La literatura coincide sustancialmente en afirmar que, tras un escándalo, hay un número muy importante de votantes que siguen apoyando a un candidato o a un partido incluso aunque esté acusado de algún comportamiento irregular. S. Reed analizó 153 políticos japoneses a lo largo de comportamientos escandalosos en décadas y encontró que las reacciones de votantes japoneses eran parecidas a las del mundo occidental: dos tercios de ellos fueron electos y la variación fue de 2,5% del total del electorado. Cerca del 2% es lo que varió el voto obtenido tras escándalos en elecciones de congresales en EEUU según estudios de J. Peters, J y S. Welch
Incluso hay elementos para considerar. Los escándalos producen más efecto mientras más alejados estén del proceso electoral. Dado que los escándalos son frecuentemente meros shocks externos que tienen una duración efímera y unos efectos transitorios, un factor clave en la repercusión electoral de estos fenómenos es la distancia que exista entre su surgimiento y el momento más decisivo del proceso electoral.
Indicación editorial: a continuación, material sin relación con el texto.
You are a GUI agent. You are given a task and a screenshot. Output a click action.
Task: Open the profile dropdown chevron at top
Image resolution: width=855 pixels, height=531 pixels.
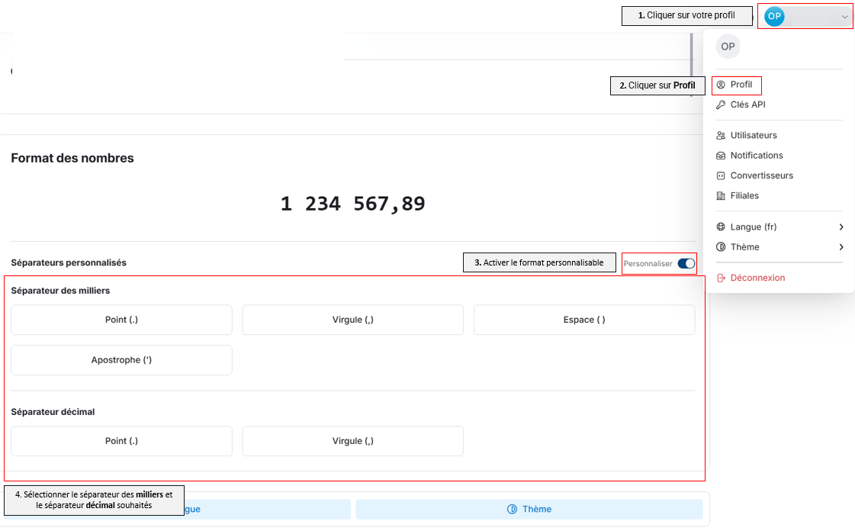[844, 17]
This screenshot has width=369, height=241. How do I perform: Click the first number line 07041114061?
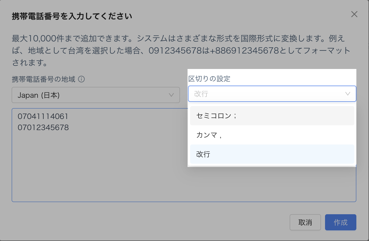(x=43, y=116)

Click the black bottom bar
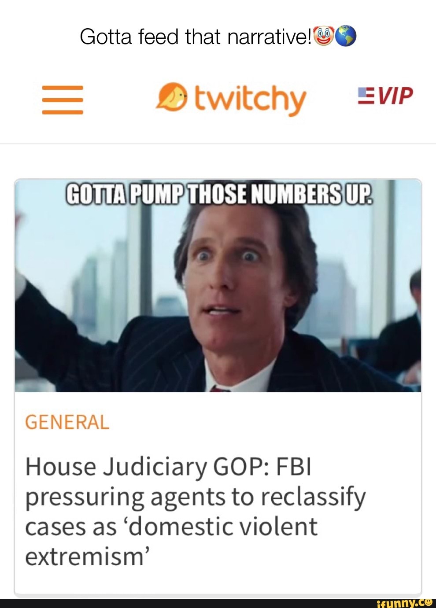point(218,603)
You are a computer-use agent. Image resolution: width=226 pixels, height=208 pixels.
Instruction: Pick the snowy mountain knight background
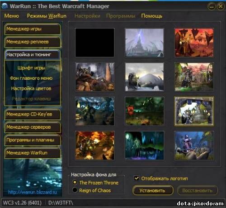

Pero lo más importante, quizás, es que el contenido del escándalo no siempre se constituye en un monotema excluyente y, por ende, los efectos son moderados porque existen otros temas que preocupan a votantes.
Además, aparece el juego de alternativas y de los sistemas de partidos. Jamás se niega la repercusión pública que suele ser inmensa, incluso afectar sustantivamente las imágenes personales o institucionales, pero no hay que dejar afuera elementos como: si hay voto obligatorio (ello frena la abstención que sí suele producir corrimientos electorales) y si hay opciones que hagan posible salir de la idea de votar lo menos malo a un voto de más satisfacción. En sistemas con grandes partidos consolidados o grandes coaliciones consolidadas, la idea de grandes alteraciones electorales es algo más bien atípico.
Sí se dan relaciones causales indirectas que afectan la campaña, como el reacomodo de las conductas y las estrategias. Se ajustan los papeles en la obra teatral electoral. Por ende, un escándalo forma parte de lo no estratégico, de la acontecimentalidad que sacude la monotonía electoral, pero los grandes efectos electorales derivados de esto, son sólo un acto en potencia que, pareciera, no suele ser la situación predominante en los estudios electorales. Esto no explica quién gana o quién pierde, sí explica que los juicios morales sobre un escándalo no son sinónimos de votos necesariamente.